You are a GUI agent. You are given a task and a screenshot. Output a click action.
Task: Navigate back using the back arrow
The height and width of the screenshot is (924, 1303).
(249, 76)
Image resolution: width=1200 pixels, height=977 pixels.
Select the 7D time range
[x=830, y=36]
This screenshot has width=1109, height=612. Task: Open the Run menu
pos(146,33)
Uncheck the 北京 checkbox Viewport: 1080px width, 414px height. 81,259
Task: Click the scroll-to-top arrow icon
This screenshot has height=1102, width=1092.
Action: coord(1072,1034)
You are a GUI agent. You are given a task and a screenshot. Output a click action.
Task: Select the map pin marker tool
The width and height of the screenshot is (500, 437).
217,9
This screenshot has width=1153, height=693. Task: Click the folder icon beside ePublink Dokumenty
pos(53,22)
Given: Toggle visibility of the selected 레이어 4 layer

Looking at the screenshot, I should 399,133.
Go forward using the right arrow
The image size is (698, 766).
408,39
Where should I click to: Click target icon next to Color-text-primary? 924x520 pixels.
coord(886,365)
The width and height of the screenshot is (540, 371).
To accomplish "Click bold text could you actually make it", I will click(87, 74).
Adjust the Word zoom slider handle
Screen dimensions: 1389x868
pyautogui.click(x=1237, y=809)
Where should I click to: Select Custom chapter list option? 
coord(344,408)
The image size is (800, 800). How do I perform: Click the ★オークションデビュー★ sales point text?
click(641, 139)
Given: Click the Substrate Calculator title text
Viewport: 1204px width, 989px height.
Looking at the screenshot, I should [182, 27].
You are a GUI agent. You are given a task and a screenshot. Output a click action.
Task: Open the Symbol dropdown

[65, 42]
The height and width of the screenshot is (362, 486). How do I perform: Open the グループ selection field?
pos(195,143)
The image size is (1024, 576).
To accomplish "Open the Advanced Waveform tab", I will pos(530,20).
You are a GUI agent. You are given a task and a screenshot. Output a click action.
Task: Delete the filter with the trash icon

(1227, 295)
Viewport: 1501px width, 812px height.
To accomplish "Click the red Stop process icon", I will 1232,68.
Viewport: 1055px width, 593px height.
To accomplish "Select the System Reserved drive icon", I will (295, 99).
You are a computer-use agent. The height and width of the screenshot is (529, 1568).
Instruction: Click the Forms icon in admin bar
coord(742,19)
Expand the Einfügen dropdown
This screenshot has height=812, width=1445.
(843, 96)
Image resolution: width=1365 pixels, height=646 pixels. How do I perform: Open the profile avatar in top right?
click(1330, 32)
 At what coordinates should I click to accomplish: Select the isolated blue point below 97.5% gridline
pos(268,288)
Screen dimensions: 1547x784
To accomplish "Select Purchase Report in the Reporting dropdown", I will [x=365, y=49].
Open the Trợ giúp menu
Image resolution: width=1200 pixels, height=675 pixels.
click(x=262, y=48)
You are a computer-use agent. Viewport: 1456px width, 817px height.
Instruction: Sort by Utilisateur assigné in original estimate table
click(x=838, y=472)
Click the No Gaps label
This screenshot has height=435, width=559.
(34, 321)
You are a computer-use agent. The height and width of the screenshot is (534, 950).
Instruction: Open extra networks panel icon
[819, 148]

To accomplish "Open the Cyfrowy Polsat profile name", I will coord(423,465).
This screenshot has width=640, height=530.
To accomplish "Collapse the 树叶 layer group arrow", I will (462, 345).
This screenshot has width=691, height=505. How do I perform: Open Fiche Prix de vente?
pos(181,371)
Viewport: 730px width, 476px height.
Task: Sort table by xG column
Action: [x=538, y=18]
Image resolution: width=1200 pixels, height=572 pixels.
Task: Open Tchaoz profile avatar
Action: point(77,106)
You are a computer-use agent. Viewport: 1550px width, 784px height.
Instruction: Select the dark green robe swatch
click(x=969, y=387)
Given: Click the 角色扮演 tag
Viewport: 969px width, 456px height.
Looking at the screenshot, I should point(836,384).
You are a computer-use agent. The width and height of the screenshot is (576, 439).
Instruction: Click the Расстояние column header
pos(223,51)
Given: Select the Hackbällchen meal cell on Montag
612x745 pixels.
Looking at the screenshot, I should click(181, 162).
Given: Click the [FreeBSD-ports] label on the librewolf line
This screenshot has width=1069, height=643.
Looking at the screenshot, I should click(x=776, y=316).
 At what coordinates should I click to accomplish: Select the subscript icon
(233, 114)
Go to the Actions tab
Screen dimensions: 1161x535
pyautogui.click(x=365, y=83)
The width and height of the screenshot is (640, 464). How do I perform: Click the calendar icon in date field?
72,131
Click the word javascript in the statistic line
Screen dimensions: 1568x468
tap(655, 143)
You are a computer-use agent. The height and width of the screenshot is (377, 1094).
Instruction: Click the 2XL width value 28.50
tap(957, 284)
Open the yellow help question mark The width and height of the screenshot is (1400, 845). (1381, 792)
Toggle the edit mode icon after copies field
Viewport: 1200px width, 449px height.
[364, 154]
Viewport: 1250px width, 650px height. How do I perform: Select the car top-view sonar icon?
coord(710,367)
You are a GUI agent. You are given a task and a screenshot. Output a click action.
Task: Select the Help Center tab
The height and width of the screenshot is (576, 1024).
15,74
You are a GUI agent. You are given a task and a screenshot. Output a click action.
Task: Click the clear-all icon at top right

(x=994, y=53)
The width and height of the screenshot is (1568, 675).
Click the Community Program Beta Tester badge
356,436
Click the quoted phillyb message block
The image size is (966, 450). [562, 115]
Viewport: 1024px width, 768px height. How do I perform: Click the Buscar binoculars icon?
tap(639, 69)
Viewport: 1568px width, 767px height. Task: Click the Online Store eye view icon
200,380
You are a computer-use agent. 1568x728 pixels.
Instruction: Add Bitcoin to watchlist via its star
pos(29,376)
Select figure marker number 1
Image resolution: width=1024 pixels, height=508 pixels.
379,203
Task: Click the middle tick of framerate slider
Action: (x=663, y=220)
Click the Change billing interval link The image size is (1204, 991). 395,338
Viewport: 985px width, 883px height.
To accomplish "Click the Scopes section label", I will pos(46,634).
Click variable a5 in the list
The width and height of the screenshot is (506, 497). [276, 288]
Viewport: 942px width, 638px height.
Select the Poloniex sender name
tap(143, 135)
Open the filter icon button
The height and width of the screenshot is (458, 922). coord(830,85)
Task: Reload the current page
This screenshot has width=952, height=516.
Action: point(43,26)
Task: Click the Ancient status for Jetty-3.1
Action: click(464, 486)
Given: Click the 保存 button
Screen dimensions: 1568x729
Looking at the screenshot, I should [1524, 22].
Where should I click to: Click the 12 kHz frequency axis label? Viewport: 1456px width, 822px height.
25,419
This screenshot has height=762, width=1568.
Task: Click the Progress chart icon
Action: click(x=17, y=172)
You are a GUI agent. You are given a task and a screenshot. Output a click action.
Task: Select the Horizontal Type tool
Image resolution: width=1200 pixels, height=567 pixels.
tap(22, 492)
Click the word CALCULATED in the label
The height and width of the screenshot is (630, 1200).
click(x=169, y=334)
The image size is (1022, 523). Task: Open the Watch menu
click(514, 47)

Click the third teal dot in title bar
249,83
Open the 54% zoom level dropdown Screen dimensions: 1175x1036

Short task: Reproduce every one of the rows above verbatim, line for line.

Result of the exercise:
You are a GUI agent. You are given a task and a screenshot. Output a click action.
Task: Navigate back using the back arrow
The height and width of the screenshot is (924, 1303).
(249, 76)
Image resolution: width=1200 pixels, height=977 pixels.
Select the 7D time range
[x=830, y=36]
This screenshot has width=1109, height=612. Task: Open the Run menu
pos(146,33)
Uncheck the 北京 checkbox Viewport: 1080px width, 414px height. 81,259
Task: Click the scroll-to-top arrow icon
This screenshot has height=1102, width=1092.
Action: coord(1072,1034)
You are a GUI agent. You are given a task and a screenshot. Output a click action.
Task: Select the map pin marker tool
The width and height of the screenshot is (500, 437).
217,9
This screenshot has width=1153, height=693. Task: Click the folder icon beside ePublink Dokumenty
pos(53,22)
Given: Toggle visibility of the selected 레이어 4 layer

Looking at the screenshot, I should 399,133.
Go forward using the right arrow
The image size is (698, 766).
408,39
Where should I click to: Click target icon next to Color-text-primary? 924x520 pixels.
coord(886,365)
The width and height of the screenshot is (540, 371).
To accomplish "Click bold text could you actually make it", I will click(87, 74).
Adjust the Word zoom slider handle
Screen dimensions: 1389x868
pyautogui.click(x=1237, y=809)
Where should I click to: Select Custom chapter list option? 
coord(344,408)
The image size is (800, 800). How do I perform: Click the ★オークションデビュー★ sales point text?
click(641, 139)
Given: Click the Substrate Calculator title text
Viewport: 1204px width, 989px height.
Looking at the screenshot, I should [182, 27].
You are a GUI agent. You are given a task and a screenshot. Output a click action.
Task: Open the Symbol dropdown

[65, 42]
The height and width of the screenshot is (362, 486). How do I perform: Open the グループ selection field?
pos(195,143)
The image size is (1024, 576).
To accomplish "Open the Advanced Waveform tab", I will pos(530,20).
You are a GUI agent. You are given a task and a screenshot. Output a click action.
Task: Delete the filter with the trash icon

(1227, 295)
Viewport: 1501px width, 812px height.
To accomplish "Click the red Stop process icon", I will 1232,68.
Viewport: 1055px width, 593px height.
To accomplish "Select the System Reserved drive icon", I will (295, 99).
You are a computer-use agent. The height and width of the screenshot is (529, 1568).
Instruction: Click the Forms icon in admin bar
coord(742,19)
Expand the Einfügen dropdown
This screenshot has height=812, width=1445.
(843, 96)
Image resolution: width=1365 pixels, height=646 pixels. How do I perform: Open the profile avatar in top right?
click(1330, 32)
 At what coordinates should I click to accomplish: Select the isolated blue point below 97.5% gridline
pos(268,288)
Screen dimensions: 1547x784
To accomplish "Select Purchase Report in the Reporting dropdown", I will [x=365, y=49].
Open the Trợ giúp menu
Image resolution: width=1200 pixels, height=675 pixels.
click(x=262, y=48)
You are a computer-use agent. Viewport: 1456px width, 817px height.
Instruction: Sort by Utilisateur assigné in original estimate table
click(x=838, y=472)
Click the No Gaps label
This screenshot has height=435, width=559.
(34, 321)
You are a computer-use agent. The height and width of the screenshot is (534, 950).
Instruction: Open extra networks panel icon
[819, 148]

To accomplish "Open the Cyfrowy Polsat profile name", I will coord(423,465).
This screenshot has width=640, height=530.
To accomplish "Collapse the 树叶 layer group arrow", I will (462, 345).
This screenshot has width=691, height=505. How do I perform: Open Fiche Prix de vente?
pos(181,371)
Viewport: 730px width, 476px height.
Task: Sort table by xG column
Action: [x=538, y=18]
Image resolution: width=1200 pixels, height=572 pixels.
Task: Open Tchaoz profile avatar
Action: point(77,106)
You are a computer-use agent. Viewport: 1550px width, 784px height.
Instruction: Select the dark green robe swatch
click(x=969, y=387)
Given: Click the 角色扮演 tag
Viewport: 969px width, 456px height.
Looking at the screenshot, I should point(836,384).
You are a computer-use agent. The width and height of the screenshot is (576, 439).
Instruction: Click the Расстояние column header
pos(223,51)
Given: Select the Hackbällchen meal cell on Montag
612x745 pixels.
Looking at the screenshot, I should click(181, 162).
Given: Click the [FreeBSD-ports] label on the librewolf line
This screenshot has width=1069, height=643.
Looking at the screenshot, I should click(x=776, y=316).
 At what coordinates should I click to accomplish: Select the subscript icon
(233, 114)
Go to the Actions tab
Screen dimensions: 1161x535
pyautogui.click(x=365, y=83)
The width and height of the screenshot is (640, 464). How do I perform: Click the calendar icon in date field?
72,131
Click the word javascript in the statistic line
Screen dimensions: 1568x468
tap(655, 143)
You are a computer-use agent. The height and width of the screenshot is (377, 1094).
Instruction: Click the 2XL width value 28.50
tap(957, 284)
Open the yellow help question mark The width and height of the screenshot is (1400, 845). (1381, 792)
Toggle the edit mode icon after copies field
Viewport: 1200px width, 449px height.
[364, 154]
Viewport: 1250px width, 650px height. How do I perform: Select the car top-view sonar icon?
coord(710,367)
You are a GUI agent. You are given a task and a screenshot. Output a click action.
Task: Select the Help Center tab
The height and width of the screenshot is (576, 1024).
15,74
You are a GUI agent. You are given a task and a screenshot. Output a click action.
Task: Click the clear-all icon at top right

(x=994, y=53)
The width and height of the screenshot is (1568, 675).
Click the Community Program Beta Tester badge
356,436
Click the quoted phillyb message block
The image size is (966, 450). [562, 115]
Viewport: 1024px width, 768px height. How do I perform: Click the Buscar binoculars icon?
tap(639, 69)
Viewport: 1568px width, 767px height. Task: Click the Online Store eye view icon
200,380
You are a computer-use agent. 1568x728 pixels.
Instruction: Add Bitcoin to watchlist via its star
pos(29,376)
Select figure marker number 1
Image resolution: width=1024 pixels, height=508 pixels.
379,203
Task: Click the middle tick of framerate slider
Action: (x=663, y=220)
Click the Change billing interval link The image size is (1204, 991). 395,338
Viewport: 985px width, 883px height.
To accomplish "Click the Scopes section label", I will pos(46,634).
Click variable a5 in the list
The width and height of the screenshot is (506, 497). [276, 288]
Viewport: 942px width, 638px height.
Select the Poloniex sender name
tap(143, 135)
Open the filter icon button
The height and width of the screenshot is (458, 922). coord(830,85)
Task: Reload the current page
This screenshot has width=952, height=516.
Action: point(43,26)
Task: Click the Ancient status for Jetty-3.1
Action: click(464, 486)
Given: Click the 保存 button
Screen dimensions: 1568x729
Looking at the screenshot, I should [1524, 22].
Where should I click to: Click the 12 kHz frequency axis label? Viewport: 1456px width, 822px height.
25,419
This screenshot has height=762, width=1568.
Task: Click the Progress chart icon
Action: click(x=17, y=172)
You are a GUI agent. You are given a task and a screenshot. Output a click action.
Task: Select the Horizontal Type tool
Image resolution: width=1200 pixels, height=567 pixels.
tap(22, 492)
Click the word CALCULATED in the label
The height and width of the screenshot is (630, 1200).
click(x=169, y=334)
The image size is (1022, 523). Task: Open the Watch menu
click(514, 47)

Click the third teal dot in title bar
249,83
Open the 54% zoom level dropdown Screen dimensions: 1175x1036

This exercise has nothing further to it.